Girls Will Be Girls:A teen’s sexual awakening disrupted by her mother

Girls Will Be Girls gets the ‘The Audience Award’ at the Sundance Film Festival 2024

The only Indian movie at the Sundance Film Festival 2024  GIRLS WILL BE GIRLS has got ‘The Audience Award’. Below is the synopsis, director’s statement and credits of the movie accessed from the Sundance Film Festival 2024 website.  The trailer is amazingly intriguing and bold. The theme is rarely dealt with in Indian cinema as it dwells into happenings in a conservative setup. This is not a review as we have not seen the movie.

Synopsis:

In a strict boarding school nestled in the Himalayas, 16-year-old Mira discovers desire and romance. But her sexual, rebellious awakening is disrupted by her mother who never got to come of age herself.

With precision and sensitivity, first-time feature director Shuchi Talati invites us into the lives of characters she intimately understands and deciphers, allowing us to experience adolescent sexual discovery with all its conflicting emotions. Preeti Panigrahi embodies Mira with nuanced sincerity, her hesitation transforming into confidence when she’s swept up by Kesav Binoy Kiron’s charismatic, wry Sri.
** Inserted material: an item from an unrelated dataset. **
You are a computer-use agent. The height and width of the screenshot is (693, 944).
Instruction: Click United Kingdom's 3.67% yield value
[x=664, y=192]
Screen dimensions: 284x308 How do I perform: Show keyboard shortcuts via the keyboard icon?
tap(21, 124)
Kani Kusruti, meanwhile, gives a brilliant performance as Mira’s cunning mother, Anila, setting up the perfect game of mother-daughter chess as these women descend into a struggle that threatens their affection for each other.
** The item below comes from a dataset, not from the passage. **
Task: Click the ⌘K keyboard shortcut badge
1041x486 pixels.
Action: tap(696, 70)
Beautifully exploring the origins of empowerment and the limits of trust, Girls Will Be Girls celebrates the freedom of self-acceptance and the solace of female agency, sensuality, and physicality.—AS

Director Shuchi Talati’s statement:

GIRLS WILL BE GIRLS is set in a conservative boarding school, much like the school I attended, where girls are policed, ostensibly to protect their “virtue.” Male sexuality is allowed to express itself, sometimes in aggression towards girls; while we’re instructed to be submissive and ashamed of our bodies. Despite this, I saw fierce, funny girls and women all around who subverted and circumvented the social and moral codes.

Photo- Courtesy of Sundance Institute.

In GIRLS, I wanted to write about these subversive women who populated my life but never my screens and to expand the narratives that are available to Indian women. Films from India (and the west) often erase real female bodies. Breasts and butts are hypersexualized, but masturbation, menstruation, vaginas, etc. are treated with revulsion or embarrassment. This erasure is a part of the way girls are trained to be invisible in a world that’s afraid of their sexuality, identity and voice. But Mira (16) and her mother Anila (38) are embodied beings with secretions and desires. Mira examines her vagina in a mirror, masturbates by rubbing up against a teddy bear, and plans her first time having sex. Anila shuns the self-sacrificing, asexual roles mothers are relegated to. She envies her daughter’s youth and boyfriend and pursues her desires with fervor. Both mother and daughter are outspoken, subversive characters who emerge defiant, if not necessarily triumphant.

The film is set in the late 1990s, when the Indian economy was opened up to western exports. This sparked fierce culture wars between debauched ‘westernness’ and virtuous ‘Indianness’. Women’s bodies became battlegrounds in the war and women in miniskirts or with sexual agency became symbols of corruption. Unfortunately, this is still scarily resonant in many parts of the world today.

Though the film is rooted in the 1990s in India and is a close observation of gender roles, sexuality and oppressive patriarchy, I’m not interested in a grand thesis statement or preaching about social issues.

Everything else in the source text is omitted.